LessonsinChemistryandLove · 23/04/2024 15:09

Sorry side not but what register is this and who is in charge of it??

I think each school etc use a different system but the one I've had most experience with is CPOMS.

Kosenrufugirl · 23/04/2024 16:31

Rainydayinlondon · 22/04/2024 18:38

But what can nursery do? Even had she carried out her threat, giving a child a slap is not illegal in England.

The nursery can keep an eye. It's just a part of a bigger picture. Think how many children died because the adults didn't connect the dots (or there were no dots to connect). Safeguarding children should be everyone's business. Abused children often grow up into abusers themselves, sadly

MummySam2017 · 23/04/2024 17:14

As many have said, telling the nursery doesn’t mean anything will happen. The child will likely not be taken away (unless this is one piece of a bigger puzzle). However, it’s always worth noting anything you believe may put a child at risk. Very, very sadly, smacking is not illegal in England, however leaving a mark is.

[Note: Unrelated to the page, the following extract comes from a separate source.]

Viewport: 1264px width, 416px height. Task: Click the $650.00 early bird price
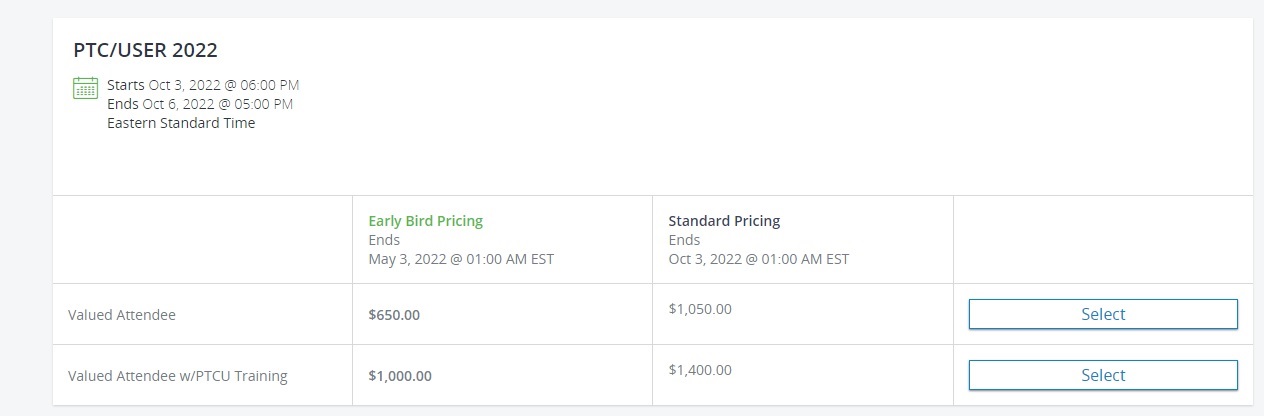click(x=394, y=315)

So, I would definitely report so the nursery are informed and can follow their safeguarding policy accordingly, as well as keeping a record if needed in the future.

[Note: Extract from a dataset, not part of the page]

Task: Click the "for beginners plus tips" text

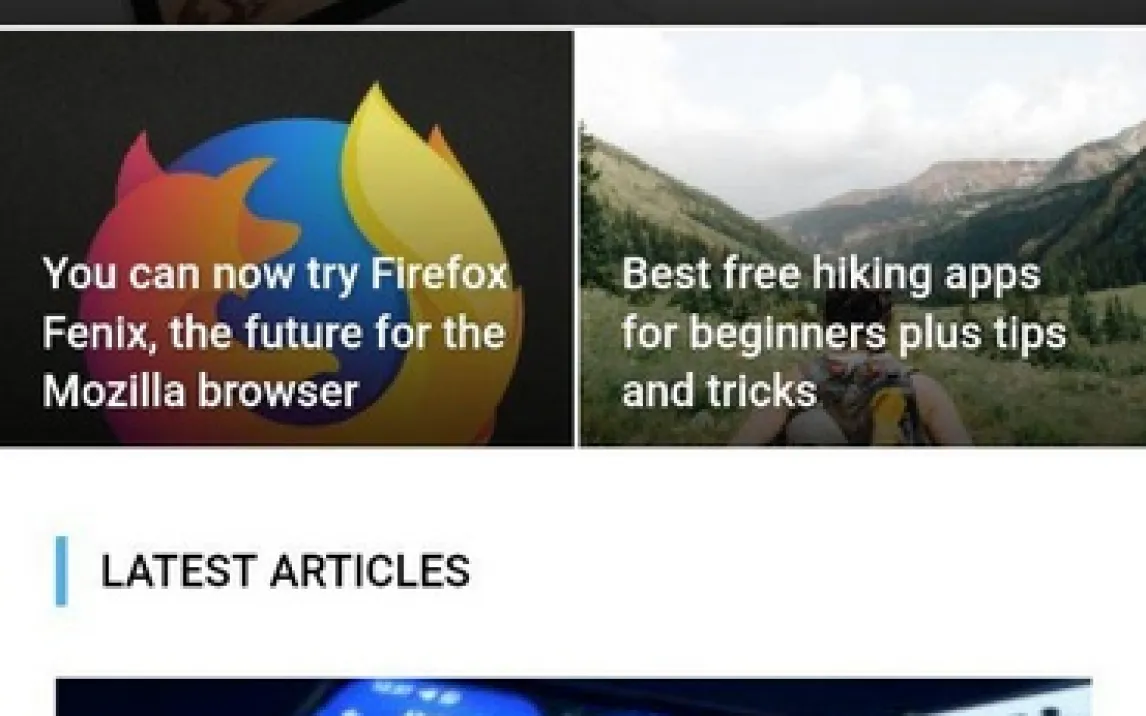Action: click(844, 333)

OCDmama · 24/04/2024 21:07

There's no 'mom loyalty' in the face of child abuse. I don't think the kid would be taken away immediately but I know I wouldn't be able to rest until I'd known I'd made mandatory reporters aware. I sure as shit wouldn't be questioning whether I owed this woman some kind of loyalty.

You don't think it's telling she said the abusive stuff in the language not spoken by staff? And jfc slapping a kids face in a harsh manner is most definitely assault. You're trying to downplay it but you clearly thought the kid was terrified.

And for everyone who thinks smacking kids is okay - if you'd forgotten something would you accept your loved one threatening to slap your face for doing so? Why do you think it's acceptable for an adult, in a position of trust and power to do this to a pre-schooler? OP admits the kid wasn't being obstructive but had lost something.

Zoec1975 · 13/09/2024 19:50

Maybe she hurts the child at home behind closed doors.it must be reported.